Michel Gondry clearly feels an artistic affinity with the late surrealist novelist Boris Vian. Gondry – who first came to prominence as a director of vividly fantastical music videos – made the leap to the big screen with 2004s The Eternal Sunshine of the Spotless Mind, drawing inspiration from two stories by Vian to critical acclaim. His latest work is an adaptation of Vian’s most famous novel L’Ecume des Jours (English title: Mood Indigo), and it’s the Frenchman’s most vividly striking feature length work to date.
An appropriately wacky framing device sees the plot emerging in pieces, as if at random, from the collective typewriters of an administrative office in a cartoon fantasy-land Paris. Here lives wealthy Bachelor Colin (Romain Duris), his cook Nicolas (The Intouchables’ Omar Sy), and his pet mouse (Sacha Bourdo). Colin falls in love with Chloé (Audrey Tautou) with help from Duke Ellington and the song that shares her name.
The first half of the movie is stunning in the scale of its ambition. The sheer number of visual effects packed into each scene has to be seen to be believed. The burgeoning romance is played out to a symphony of set pieces involving innovative CGI, stop motion animation, and intricately imaginative props (such as Colin’s “Pianocktail”). It’s a sumptuous feast for the eyes in which narrative takes something of a back-seat; it’s difficult to feel for the human characters when the effects are the real stars.
The lack of human empathy that the spectacle engenders becomes a problem when it suddenly and unexpectedly dive-bombs into bleak and depressing territory around the time the Doctor (played by Gondry himself) delivers some bad news.

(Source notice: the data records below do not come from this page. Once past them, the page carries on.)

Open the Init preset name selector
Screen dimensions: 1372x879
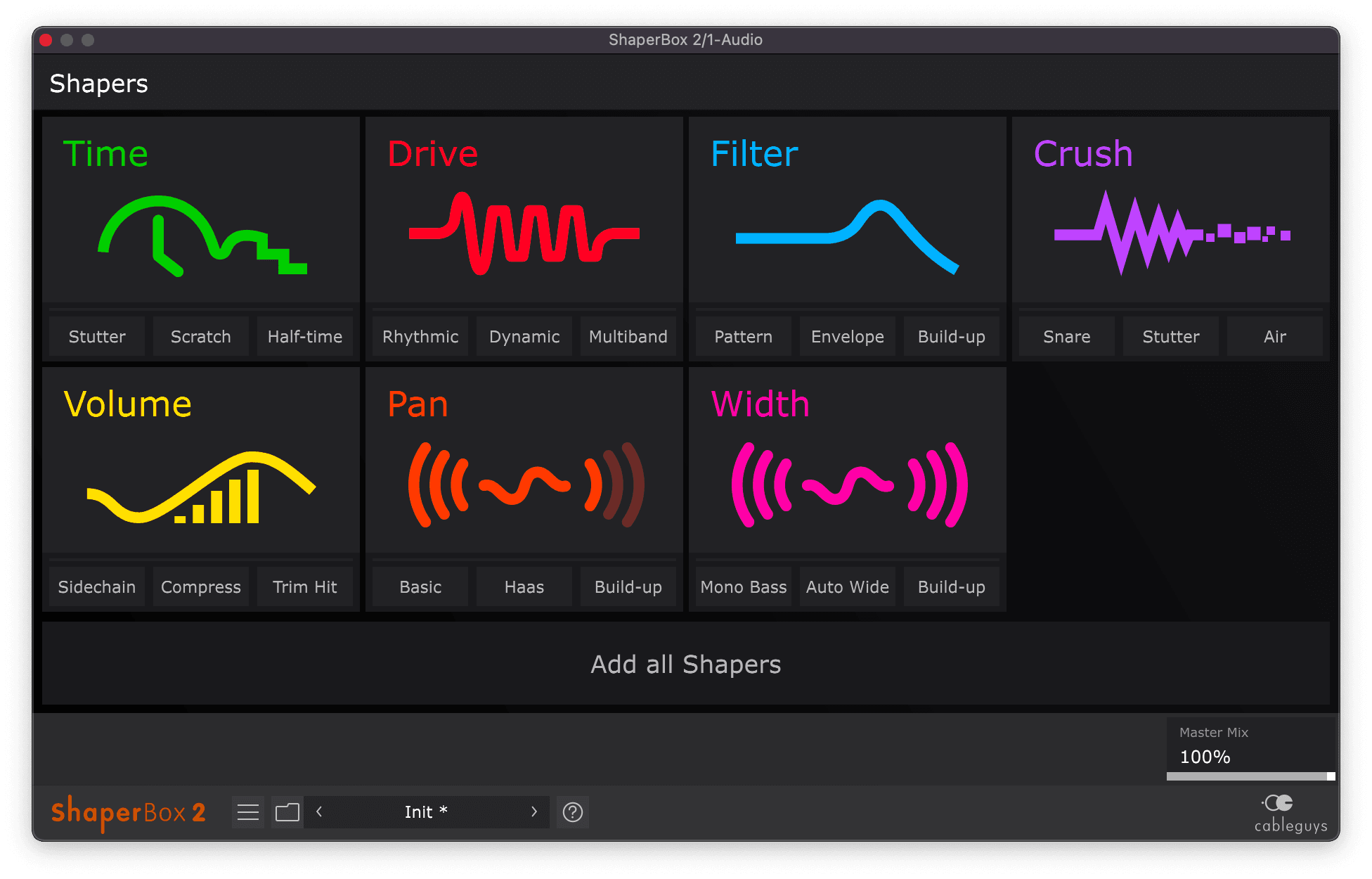[426, 812]
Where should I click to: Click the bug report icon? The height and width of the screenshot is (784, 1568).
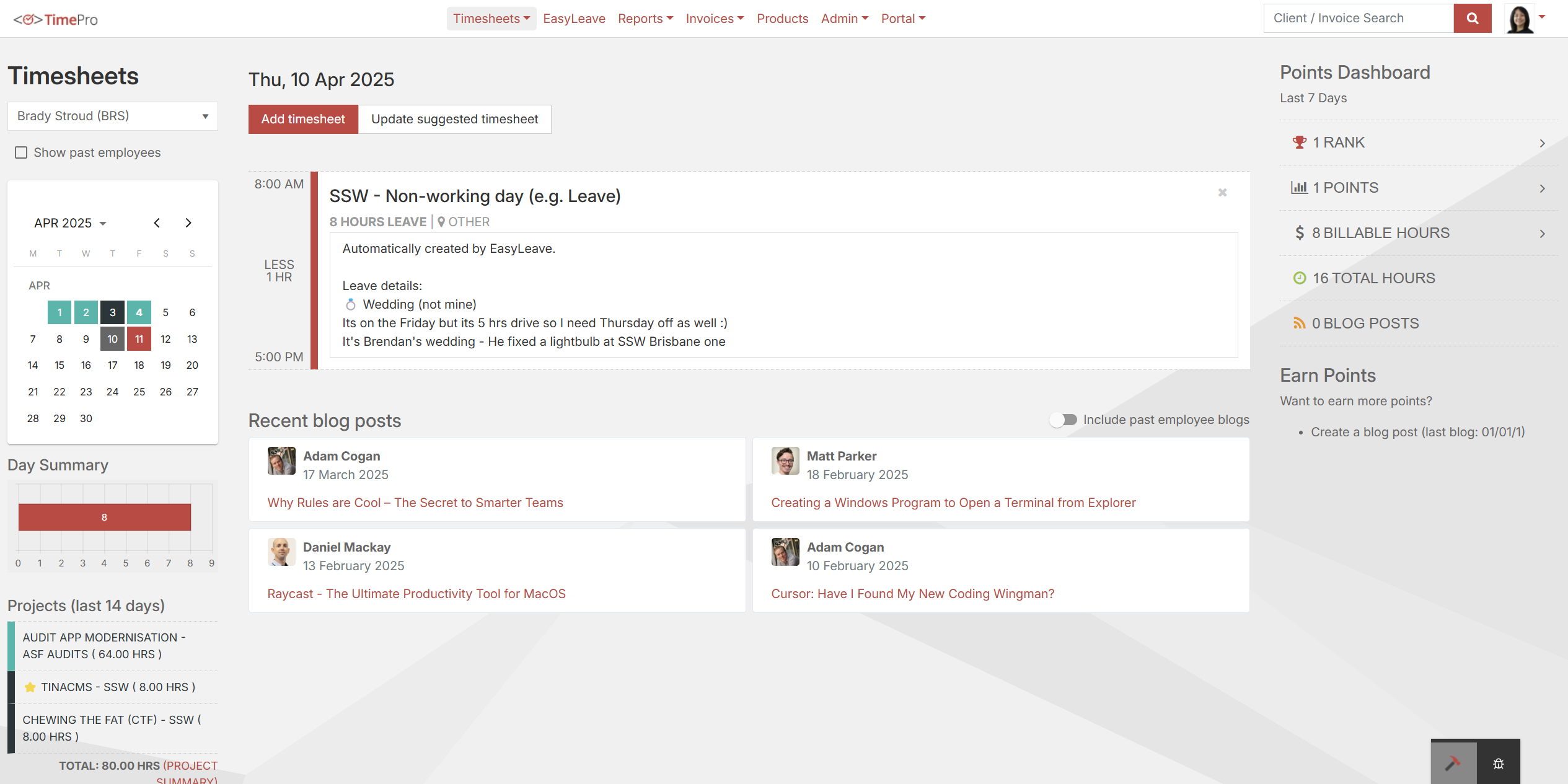point(1498,764)
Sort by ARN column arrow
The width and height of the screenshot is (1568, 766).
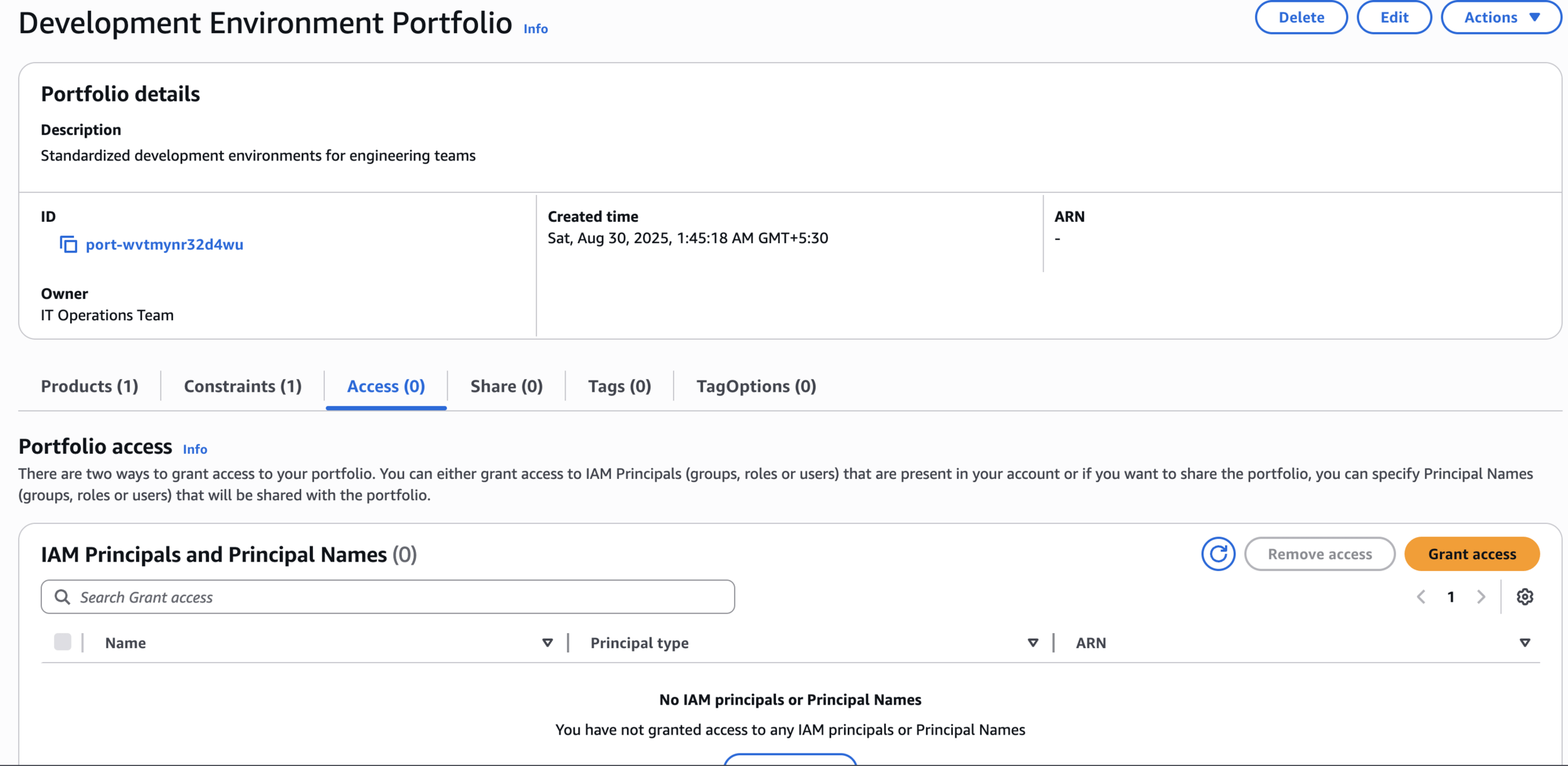(x=1524, y=643)
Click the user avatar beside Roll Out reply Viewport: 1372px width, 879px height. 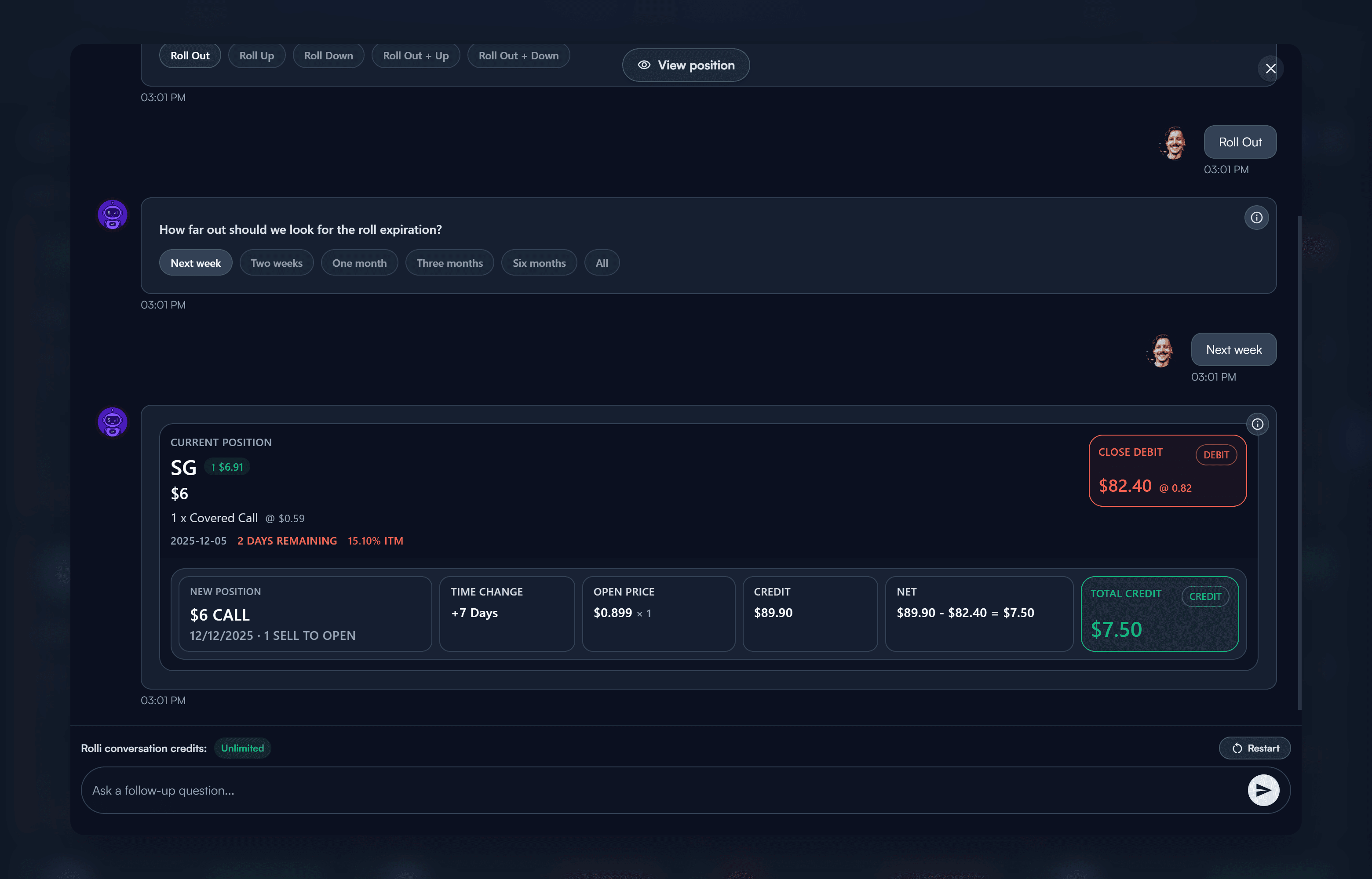point(1173,144)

The tonal shift is so severe that it dampens one’s enthusiasm for an over-long second act in which the rampant surrealism comes to seem tiresome and indulgent. Such dark emotion simply does not sit well in the context set by the film up to this point.
A sense of component parts not quite meshing may be heightened by translation to English (for example the signposted, humorous wordplay supposedly being employed by Nicolas never really comes across through the subtitles). English-speaking audiences will likely also share little of their Gallic counterparts’ fond familiarity with the source material.
From a purely artistic perspective, Mood Indigo is a must see, though those hoping for a satisfying story may struggle to pull one from its muddy depths.
Mood Indigo was released nationwide on 1st August 2014.